[ENTRIES PROVIDED — start]

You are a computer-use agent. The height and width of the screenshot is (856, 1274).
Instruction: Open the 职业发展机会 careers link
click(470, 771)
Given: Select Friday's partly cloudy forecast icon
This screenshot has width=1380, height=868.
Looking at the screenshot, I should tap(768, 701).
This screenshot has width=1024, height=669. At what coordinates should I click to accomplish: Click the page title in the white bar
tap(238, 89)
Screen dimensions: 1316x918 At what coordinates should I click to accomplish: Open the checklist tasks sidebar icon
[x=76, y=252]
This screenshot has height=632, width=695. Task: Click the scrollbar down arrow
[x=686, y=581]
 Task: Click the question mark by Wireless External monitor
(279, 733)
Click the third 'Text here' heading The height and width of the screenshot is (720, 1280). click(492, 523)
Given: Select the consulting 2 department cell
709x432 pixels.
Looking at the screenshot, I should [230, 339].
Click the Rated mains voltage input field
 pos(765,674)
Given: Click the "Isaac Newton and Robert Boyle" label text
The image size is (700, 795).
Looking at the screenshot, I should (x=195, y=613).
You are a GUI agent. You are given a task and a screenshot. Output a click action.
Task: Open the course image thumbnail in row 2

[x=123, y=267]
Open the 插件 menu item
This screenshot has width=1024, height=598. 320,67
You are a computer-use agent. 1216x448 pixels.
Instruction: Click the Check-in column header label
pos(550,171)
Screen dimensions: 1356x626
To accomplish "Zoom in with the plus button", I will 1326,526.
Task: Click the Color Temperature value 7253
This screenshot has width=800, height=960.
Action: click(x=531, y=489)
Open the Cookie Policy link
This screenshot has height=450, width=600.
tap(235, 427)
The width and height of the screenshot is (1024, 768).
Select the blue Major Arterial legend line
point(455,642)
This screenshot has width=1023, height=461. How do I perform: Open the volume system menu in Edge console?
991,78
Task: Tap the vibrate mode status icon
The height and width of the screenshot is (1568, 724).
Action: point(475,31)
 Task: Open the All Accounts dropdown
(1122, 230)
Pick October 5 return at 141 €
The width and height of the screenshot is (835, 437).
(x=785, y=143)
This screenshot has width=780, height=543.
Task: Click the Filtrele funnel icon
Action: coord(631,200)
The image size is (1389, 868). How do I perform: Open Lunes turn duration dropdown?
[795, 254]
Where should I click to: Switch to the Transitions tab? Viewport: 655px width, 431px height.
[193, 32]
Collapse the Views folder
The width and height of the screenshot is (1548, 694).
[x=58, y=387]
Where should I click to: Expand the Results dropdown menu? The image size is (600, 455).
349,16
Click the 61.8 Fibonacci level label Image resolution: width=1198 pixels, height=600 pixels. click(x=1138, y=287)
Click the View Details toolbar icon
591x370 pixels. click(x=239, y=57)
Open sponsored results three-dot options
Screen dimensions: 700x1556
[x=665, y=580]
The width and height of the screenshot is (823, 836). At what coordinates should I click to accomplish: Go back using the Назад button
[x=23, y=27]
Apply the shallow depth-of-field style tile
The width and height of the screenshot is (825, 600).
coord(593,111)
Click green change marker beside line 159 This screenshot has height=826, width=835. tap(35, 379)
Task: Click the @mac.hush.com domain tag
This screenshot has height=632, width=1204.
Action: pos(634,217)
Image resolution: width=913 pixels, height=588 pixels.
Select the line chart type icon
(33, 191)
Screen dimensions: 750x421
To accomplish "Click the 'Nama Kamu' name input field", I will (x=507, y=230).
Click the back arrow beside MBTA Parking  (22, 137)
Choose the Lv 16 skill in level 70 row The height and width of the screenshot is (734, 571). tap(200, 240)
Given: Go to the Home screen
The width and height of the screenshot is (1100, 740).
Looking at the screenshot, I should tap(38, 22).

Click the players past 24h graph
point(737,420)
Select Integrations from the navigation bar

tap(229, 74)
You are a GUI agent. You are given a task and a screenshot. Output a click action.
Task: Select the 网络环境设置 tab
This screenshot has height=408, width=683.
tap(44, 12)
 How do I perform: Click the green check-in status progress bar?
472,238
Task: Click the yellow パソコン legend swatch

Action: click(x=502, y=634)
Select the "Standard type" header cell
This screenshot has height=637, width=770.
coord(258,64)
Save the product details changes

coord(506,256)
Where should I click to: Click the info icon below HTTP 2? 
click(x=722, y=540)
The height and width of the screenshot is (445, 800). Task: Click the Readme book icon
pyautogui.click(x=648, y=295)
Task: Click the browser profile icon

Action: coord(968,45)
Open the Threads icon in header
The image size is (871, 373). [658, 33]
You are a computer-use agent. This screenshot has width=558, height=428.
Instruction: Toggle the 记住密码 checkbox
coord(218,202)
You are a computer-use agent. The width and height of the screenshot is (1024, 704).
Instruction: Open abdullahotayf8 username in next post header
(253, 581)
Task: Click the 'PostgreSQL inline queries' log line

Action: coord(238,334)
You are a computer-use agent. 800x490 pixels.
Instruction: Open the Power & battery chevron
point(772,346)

[ENTRIES PROVIDED — finish]

• **EXERCISE BRIEF**: An exact copy of every line above is needed.

• **SOLVED PROBLEM**:
You are a computer-use agent. The height and width of the screenshot is (856, 1274).
Instruction: Open the 职业发展机会 careers link
click(470, 771)
Given: Select Friday's partly cloudy forecast icon
This screenshot has width=1380, height=868.
Looking at the screenshot, I should tap(768, 701).
This screenshot has width=1024, height=669. At what coordinates should I click to accomplish: Click the page title in the white bar
tap(238, 89)
Screen dimensions: 1316x918 At what coordinates should I click to accomplish: Open the checklist tasks sidebar icon
[x=76, y=252]
This screenshot has height=632, width=695. Task: Click the scrollbar down arrow
[x=686, y=581]
 Task: Click the question mark by Wireless External monitor
(279, 733)
Click the third 'Text here' heading The height and width of the screenshot is (720, 1280). click(492, 523)
Given: Select the consulting 2 department cell
709x432 pixels.
Looking at the screenshot, I should [230, 339].
Click the Rated mains voltage input field
 pos(765,674)
Given: Click the "Isaac Newton and Robert Boyle" label text
The image size is (700, 795).
Looking at the screenshot, I should (x=195, y=613).
You are a GUI agent. You are given a task and a screenshot. Output a click action.
Task: Open the course image thumbnail in row 2

[x=123, y=267]
Open the 插件 menu item
This screenshot has width=1024, height=598. 320,67
You are a computer-use agent. 1216x448 pixels.
Instruction: Click the Check-in column header label
pos(550,171)
Screen dimensions: 1356x626
To accomplish "Zoom in with the plus button", I will 1326,526.
Task: Click the Color Temperature value 7253
This screenshot has width=800, height=960.
Action: click(x=531, y=489)
Open the Cookie Policy link
This screenshot has height=450, width=600.
tap(235, 427)
The width and height of the screenshot is (1024, 768).
Select the blue Major Arterial legend line
point(455,642)
This screenshot has width=1023, height=461. How do I perform: Open the volume system menu in Edge console?
991,78
Task: Tap the vibrate mode status icon
The height and width of the screenshot is (1568, 724).
Action: point(475,31)
 Task: Open the All Accounts dropdown
(1122, 230)
Pick October 5 return at 141 €
The width and height of the screenshot is (835, 437).
(x=785, y=143)
This screenshot has width=780, height=543.
Task: Click the Filtrele funnel icon
Action: coord(631,200)
The image size is (1389, 868). How do I perform: Open Lunes turn duration dropdown?
[795, 254]
Where should I click to: Switch to the Transitions tab? Viewport: 655px width, 431px height.
[193, 32]
Collapse the Views folder
The width and height of the screenshot is (1548, 694).
[x=58, y=387]
Where should I click to: Expand the Results dropdown menu? The image size is (600, 455).
349,16
Click the 61.8 Fibonacci level label Image resolution: width=1198 pixels, height=600 pixels. click(x=1138, y=287)
Click the View Details toolbar icon
591x370 pixels. click(x=239, y=57)
Open sponsored results three-dot options
Screen dimensions: 700x1556
[x=665, y=580]
The width and height of the screenshot is (823, 836). At what coordinates should I click to accomplish: Go back using the Назад button
[x=23, y=27]
Apply the shallow depth-of-field style tile
The width and height of the screenshot is (825, 600).
coord(593,111)
Click green change marker beside line 159 This screenshot has height=826, width=835. tap(35, 379)
Task: Click the @mac.hush.com domain tag
This screenshot has height=632, width=1204.
Action: pos(634,217)
Image resolution: width=913 pixels, height=588 pixels.
Select the line chart type icon
(33, 191)
Screen dimensions: 750x421
To accomplish "Click the 'Nama Kamu' name input field", I will (x=507, y=230).
Click the back arrow beside MBTA Parking  (22, 137)
Choose the Lv 16 skill in level 70 row The height and width of the screenshot is (734, 571). tap(200, 240)
Given: Go to the Home screen
The width and height of the screenshot is (1100, 740).
Looking at the screenshot, I should tap(38, 22).

Click the players past 24h graph
point(737,420)
Select Integrations from the navigation bar

tap(229, 74)
You are a GUI agent. You are given a task and a screenshot. Output a click action.
Task: Select the 网络环境设置 tab
This screenshot has height=408, width=683.
tap(44, 12)
 How do I perform: Click the green check-in status progress bar?
472,238
Task: Click the yellow パソコン legend swatch

Action: click(x=502, y=634)
Select the "Standard type" header cell
This screenshot has height=637, width=770.
coord(258,64)
Save the product details changes

coord(506,256)
Where should I click to: Click the info icon below HTTP 2? 
click(x=722, y=540)
The height and width of the screenshot is (445, 800). Task: Click the Readme book icon
pyautogui.click(x=648, y=295)
Task: Click the browser profile icon

Action: coord(968,45)
Open the Threads icon in header
The image size is (871, 373). [658, 33]
You are a computer-use agent. This screenshot has width=558, height=428.
Instruction: Toggle the 记住密码 checkbox
coord(218,202)
You are a computer-use agent. The width and height of the screenshot is (1024, 704).
Instruction: Open abdullahotayf8 username in next post header
(253, 581)
Task: Click the 'PostgreSQL inline queries' log line

Action: coord(238,334)
You are a computer-use agent. 800x490 pixels.
Instruction: Open the Power & battery chevron
point(772,346)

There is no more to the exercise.